7.4 Internet : a constantly evolving media

As a new media, Internet has its own specificities :

- a system of hypertext links (when one clicks on a word one opens a new window), which usefully complete the information, but entice the reader to quit the text he is in the process of reading to venture elsewhere. Will he come back ?

- An information in real time (one has the possibility of updating the information but beware of the outdated information left on the site).

- A host of available information on a same subject, identified by more and more performing search engines (google, altavista, yahoo…). With a few key words in any language, these search engines will gather for you the supposed most interesting pages (it doesn’t work every time, but with a bit of habit and a bit of luck one quickly lands on what one is looking for).

Where writing is concerned, one will therefore have to be very catchy :

- Write even shorter;

- Do not compel the Internet surfer to make the text appear on more than two or three screens.
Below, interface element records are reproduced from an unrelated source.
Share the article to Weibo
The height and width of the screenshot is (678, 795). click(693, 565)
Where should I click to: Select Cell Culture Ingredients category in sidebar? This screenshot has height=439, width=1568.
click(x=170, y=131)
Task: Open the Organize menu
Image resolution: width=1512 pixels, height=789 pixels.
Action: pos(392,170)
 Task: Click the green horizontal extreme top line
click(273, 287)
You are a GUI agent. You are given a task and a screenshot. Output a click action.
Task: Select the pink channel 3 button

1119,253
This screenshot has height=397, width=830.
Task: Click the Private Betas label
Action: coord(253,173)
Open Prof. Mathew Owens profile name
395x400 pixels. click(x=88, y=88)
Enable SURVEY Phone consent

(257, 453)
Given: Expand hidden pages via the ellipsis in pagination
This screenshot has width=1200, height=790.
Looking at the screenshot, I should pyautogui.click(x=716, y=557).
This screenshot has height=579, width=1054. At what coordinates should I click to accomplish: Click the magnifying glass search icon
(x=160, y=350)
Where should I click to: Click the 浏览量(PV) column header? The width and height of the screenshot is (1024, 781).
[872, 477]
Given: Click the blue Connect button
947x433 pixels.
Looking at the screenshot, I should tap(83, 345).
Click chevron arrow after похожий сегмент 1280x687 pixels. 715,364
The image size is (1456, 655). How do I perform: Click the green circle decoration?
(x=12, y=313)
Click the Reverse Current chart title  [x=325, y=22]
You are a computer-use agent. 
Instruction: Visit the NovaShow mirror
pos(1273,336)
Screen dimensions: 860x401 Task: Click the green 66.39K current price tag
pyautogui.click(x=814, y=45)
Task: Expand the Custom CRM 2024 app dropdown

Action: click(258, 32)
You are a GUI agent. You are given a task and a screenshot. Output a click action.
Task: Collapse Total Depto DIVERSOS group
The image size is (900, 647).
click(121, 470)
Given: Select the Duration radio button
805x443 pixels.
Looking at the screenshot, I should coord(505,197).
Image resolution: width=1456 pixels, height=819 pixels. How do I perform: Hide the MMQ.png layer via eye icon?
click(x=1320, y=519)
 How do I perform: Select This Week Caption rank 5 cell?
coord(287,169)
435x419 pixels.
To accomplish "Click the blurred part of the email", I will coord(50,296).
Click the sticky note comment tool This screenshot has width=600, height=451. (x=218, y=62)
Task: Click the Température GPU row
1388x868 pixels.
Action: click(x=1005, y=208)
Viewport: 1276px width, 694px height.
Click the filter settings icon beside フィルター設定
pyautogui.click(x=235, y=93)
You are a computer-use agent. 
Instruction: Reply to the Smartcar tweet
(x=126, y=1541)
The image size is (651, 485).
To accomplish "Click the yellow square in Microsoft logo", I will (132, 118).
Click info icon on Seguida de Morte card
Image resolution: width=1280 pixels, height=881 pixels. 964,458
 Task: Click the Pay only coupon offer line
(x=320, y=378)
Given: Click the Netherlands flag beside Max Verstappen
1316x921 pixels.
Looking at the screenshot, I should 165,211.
Above that, there is a lot of chance he will zap;

- Be conscious that every page must be self sufficient : it is better to adopt the "file" approach containing different independent texts treating one aspect of the subject rather than embark on a long article Useless to want to create an ending to your article at the bottom of the fourth screen, the reader will probably never get so far.

- Integrate the hypertext link system at the time of conception and structuring of the information.

For the rest, the writing requirements are the same as for the other media.

With the constant improvement of the technical capacities, it will be necessary to anticipate that Internet will become more and more multi-media and that the integration text-sound-images will bring about major changes in the production of Internet sites. To be kept in mind.